DIRECTIONS FOR THIS TASK
Render everything in the entries from the line containing "coordinates (1744, 30)." down to the line containing "The height and width of the screenshot is (884, 497).", both ends included, as a JSON list of strings with one string per line and blank lines omitted.

EXCERPTED RECORDS
[Start of section]
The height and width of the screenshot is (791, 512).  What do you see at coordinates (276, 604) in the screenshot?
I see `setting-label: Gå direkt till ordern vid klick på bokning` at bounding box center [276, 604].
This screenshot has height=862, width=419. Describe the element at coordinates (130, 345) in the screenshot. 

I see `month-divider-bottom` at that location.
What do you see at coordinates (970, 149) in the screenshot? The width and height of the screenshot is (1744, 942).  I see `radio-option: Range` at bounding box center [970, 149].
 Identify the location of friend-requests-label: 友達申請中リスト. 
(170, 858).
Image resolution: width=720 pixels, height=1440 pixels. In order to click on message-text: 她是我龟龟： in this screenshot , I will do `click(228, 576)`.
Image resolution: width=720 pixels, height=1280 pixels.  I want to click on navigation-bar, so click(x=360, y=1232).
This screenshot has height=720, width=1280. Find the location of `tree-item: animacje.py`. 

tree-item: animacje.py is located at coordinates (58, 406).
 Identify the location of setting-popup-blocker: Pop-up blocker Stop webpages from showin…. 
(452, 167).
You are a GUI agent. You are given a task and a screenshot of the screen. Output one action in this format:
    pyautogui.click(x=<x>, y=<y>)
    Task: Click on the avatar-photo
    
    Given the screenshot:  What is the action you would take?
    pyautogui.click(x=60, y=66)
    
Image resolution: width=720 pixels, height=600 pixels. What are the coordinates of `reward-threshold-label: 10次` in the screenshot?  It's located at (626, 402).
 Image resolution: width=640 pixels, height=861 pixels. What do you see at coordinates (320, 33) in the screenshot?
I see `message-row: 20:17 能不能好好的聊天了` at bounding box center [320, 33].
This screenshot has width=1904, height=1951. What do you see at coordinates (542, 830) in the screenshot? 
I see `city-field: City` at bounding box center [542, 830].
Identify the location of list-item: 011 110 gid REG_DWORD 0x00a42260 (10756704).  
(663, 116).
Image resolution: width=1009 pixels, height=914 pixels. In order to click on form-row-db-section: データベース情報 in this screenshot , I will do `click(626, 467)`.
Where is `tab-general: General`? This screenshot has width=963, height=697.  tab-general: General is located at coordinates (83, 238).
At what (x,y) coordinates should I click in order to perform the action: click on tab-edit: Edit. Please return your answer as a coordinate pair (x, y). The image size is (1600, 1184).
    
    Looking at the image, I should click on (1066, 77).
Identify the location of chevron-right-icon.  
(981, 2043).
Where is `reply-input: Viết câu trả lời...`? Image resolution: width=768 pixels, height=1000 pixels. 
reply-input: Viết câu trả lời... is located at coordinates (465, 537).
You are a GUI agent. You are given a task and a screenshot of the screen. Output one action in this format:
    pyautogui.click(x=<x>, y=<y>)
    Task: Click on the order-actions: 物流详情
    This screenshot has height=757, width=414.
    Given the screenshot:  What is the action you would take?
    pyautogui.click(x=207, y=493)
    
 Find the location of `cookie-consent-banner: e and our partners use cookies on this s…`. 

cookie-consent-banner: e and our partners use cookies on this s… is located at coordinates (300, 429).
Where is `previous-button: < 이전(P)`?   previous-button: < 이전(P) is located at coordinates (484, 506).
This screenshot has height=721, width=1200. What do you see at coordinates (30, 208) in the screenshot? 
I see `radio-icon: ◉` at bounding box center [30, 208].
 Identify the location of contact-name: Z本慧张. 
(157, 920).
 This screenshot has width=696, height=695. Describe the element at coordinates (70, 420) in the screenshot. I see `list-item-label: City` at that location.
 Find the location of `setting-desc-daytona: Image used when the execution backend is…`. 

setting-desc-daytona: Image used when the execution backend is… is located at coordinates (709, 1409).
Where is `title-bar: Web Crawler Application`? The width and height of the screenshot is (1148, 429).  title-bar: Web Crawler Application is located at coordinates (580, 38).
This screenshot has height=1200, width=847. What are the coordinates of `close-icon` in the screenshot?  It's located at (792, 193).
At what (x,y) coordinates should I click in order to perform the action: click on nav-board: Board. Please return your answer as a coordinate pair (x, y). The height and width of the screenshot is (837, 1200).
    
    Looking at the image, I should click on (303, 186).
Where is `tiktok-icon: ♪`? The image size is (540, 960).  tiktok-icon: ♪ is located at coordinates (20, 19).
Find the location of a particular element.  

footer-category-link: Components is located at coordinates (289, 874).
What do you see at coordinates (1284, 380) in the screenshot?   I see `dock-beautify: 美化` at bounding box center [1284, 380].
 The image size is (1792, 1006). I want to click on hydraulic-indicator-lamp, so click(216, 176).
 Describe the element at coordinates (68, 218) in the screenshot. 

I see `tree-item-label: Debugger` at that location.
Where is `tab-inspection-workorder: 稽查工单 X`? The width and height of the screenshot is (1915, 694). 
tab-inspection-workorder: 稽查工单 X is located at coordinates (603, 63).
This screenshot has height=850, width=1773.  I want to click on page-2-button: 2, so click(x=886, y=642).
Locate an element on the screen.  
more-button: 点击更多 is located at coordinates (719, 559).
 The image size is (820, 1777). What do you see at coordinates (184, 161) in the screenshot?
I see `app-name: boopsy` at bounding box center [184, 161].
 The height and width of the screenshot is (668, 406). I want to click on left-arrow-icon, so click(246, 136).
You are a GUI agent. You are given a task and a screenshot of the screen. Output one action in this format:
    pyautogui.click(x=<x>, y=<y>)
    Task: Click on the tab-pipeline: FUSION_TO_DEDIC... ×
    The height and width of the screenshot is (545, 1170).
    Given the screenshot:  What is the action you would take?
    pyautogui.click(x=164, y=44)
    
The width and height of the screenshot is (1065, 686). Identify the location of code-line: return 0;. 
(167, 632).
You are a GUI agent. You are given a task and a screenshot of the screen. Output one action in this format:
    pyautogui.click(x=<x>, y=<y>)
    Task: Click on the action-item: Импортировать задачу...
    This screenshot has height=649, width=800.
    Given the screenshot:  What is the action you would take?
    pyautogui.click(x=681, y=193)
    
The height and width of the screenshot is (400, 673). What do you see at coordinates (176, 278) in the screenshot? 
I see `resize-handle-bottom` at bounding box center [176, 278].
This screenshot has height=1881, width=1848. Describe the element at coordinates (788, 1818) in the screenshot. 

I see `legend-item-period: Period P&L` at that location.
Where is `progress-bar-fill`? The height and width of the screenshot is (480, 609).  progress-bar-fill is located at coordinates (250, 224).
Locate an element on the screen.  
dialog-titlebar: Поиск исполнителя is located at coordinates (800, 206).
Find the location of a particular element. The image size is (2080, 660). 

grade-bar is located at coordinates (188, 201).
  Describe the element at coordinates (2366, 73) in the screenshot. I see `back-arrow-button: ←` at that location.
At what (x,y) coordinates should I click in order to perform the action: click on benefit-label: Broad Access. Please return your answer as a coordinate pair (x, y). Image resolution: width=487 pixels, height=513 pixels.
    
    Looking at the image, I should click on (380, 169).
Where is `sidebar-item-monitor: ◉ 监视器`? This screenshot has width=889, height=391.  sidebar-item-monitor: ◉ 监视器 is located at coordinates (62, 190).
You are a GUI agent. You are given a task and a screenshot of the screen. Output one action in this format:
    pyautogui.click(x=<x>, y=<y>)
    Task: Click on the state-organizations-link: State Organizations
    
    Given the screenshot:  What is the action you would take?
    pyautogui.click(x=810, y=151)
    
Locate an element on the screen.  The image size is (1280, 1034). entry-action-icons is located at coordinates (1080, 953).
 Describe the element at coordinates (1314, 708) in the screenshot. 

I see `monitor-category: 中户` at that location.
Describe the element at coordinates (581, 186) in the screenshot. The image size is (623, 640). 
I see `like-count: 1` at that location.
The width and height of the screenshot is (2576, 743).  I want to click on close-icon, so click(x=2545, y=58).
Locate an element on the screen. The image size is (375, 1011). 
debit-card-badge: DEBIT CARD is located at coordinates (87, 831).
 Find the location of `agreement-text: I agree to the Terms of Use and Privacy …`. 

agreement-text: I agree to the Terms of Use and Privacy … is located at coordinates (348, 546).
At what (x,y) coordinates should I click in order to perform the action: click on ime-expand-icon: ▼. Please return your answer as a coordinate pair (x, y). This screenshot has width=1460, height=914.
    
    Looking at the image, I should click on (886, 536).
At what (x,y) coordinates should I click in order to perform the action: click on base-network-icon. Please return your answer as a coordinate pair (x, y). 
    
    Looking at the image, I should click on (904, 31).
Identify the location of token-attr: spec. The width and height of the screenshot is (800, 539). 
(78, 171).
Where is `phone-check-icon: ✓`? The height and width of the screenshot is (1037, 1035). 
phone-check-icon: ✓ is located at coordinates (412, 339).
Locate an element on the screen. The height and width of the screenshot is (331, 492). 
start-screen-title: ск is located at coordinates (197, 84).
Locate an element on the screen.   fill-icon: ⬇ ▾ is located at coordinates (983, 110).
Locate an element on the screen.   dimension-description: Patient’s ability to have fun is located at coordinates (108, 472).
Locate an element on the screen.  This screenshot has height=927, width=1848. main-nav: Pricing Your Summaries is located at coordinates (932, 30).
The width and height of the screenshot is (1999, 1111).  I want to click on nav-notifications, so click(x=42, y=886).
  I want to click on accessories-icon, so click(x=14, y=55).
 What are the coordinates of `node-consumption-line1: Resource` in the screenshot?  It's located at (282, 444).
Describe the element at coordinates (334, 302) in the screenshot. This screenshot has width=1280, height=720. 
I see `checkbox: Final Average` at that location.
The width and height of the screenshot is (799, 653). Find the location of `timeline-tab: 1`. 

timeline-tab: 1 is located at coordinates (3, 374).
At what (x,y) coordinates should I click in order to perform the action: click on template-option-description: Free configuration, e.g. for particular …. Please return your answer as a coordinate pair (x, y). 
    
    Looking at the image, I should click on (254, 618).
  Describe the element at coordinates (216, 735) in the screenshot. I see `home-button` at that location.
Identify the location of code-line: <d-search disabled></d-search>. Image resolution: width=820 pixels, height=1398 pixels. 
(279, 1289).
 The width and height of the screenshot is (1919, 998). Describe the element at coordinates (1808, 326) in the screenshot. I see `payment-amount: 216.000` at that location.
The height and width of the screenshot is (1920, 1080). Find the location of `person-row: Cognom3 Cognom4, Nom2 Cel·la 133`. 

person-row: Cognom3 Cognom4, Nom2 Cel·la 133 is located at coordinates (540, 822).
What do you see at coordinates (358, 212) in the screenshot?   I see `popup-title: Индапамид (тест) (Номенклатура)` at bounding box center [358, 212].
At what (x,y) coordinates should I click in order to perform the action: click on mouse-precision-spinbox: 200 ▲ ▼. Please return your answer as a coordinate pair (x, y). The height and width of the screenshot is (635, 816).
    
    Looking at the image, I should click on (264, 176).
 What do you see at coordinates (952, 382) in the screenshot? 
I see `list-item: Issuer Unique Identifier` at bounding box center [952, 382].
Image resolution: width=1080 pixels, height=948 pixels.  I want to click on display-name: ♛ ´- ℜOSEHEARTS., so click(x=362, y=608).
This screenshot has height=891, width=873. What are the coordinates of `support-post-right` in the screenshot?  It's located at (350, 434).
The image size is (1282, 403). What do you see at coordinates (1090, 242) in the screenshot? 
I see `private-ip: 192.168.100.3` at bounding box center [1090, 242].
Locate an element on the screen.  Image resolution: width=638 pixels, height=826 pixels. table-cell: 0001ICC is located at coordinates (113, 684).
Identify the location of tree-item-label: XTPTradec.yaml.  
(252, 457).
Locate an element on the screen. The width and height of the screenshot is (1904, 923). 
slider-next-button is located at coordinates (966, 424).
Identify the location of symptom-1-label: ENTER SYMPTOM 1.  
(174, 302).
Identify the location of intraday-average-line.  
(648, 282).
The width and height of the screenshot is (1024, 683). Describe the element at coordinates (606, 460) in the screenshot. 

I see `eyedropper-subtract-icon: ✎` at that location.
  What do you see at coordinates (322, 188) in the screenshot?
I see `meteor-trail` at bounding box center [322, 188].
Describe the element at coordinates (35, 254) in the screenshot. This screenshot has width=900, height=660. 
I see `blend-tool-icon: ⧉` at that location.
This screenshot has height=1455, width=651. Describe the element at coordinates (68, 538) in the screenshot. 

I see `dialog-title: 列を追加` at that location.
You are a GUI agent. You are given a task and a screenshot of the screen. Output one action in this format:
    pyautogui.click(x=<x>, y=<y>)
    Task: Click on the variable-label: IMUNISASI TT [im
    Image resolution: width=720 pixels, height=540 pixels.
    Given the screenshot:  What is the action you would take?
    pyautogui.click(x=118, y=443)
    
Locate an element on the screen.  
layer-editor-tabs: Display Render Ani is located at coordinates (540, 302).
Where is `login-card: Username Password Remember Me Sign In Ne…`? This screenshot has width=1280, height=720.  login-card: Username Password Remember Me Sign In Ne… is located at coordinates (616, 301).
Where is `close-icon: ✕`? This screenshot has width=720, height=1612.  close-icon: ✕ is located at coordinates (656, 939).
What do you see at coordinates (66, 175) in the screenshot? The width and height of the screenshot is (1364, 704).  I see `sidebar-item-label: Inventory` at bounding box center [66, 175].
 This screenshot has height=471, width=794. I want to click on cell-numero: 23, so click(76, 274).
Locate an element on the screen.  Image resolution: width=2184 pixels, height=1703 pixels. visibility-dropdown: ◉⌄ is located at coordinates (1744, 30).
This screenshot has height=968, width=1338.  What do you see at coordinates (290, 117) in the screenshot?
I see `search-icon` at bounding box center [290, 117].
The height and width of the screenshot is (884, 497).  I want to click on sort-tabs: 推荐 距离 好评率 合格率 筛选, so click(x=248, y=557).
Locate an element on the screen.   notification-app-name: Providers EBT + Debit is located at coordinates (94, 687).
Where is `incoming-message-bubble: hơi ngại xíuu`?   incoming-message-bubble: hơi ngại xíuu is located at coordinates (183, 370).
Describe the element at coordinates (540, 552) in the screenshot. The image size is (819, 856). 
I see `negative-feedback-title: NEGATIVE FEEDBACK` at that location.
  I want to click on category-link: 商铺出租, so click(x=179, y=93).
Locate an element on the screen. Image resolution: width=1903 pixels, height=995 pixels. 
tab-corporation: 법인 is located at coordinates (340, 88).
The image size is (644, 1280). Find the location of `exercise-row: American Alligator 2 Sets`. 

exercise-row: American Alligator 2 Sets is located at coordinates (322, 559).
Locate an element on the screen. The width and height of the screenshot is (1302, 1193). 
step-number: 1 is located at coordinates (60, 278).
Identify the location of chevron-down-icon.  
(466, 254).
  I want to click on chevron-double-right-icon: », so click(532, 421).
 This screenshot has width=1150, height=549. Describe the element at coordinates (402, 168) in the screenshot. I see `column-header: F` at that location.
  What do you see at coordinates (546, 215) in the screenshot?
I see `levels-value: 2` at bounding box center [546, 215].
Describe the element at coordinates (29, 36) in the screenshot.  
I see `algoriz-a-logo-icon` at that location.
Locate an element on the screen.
[End of section]
ANSWER SECTION
[
  "Locate an element on the screen.  Image resolution: width=2184 pixels, height=1703 pixels. visibility-dropdown: ◉⌄ is located at coordinates (1744, 30).",
  "This screenshot has height=968, width=1338.  What do you see at coordinates (290, 117) in the screenshot?",
  "I see `search-icon` at bounding box center [290, 117].",
  "The height and width of the screenshot is (884, 497).  I want to click on sort-tabs: 推荐 距离 好评率 合格率 筛选, so click(x=248, y=557)."
]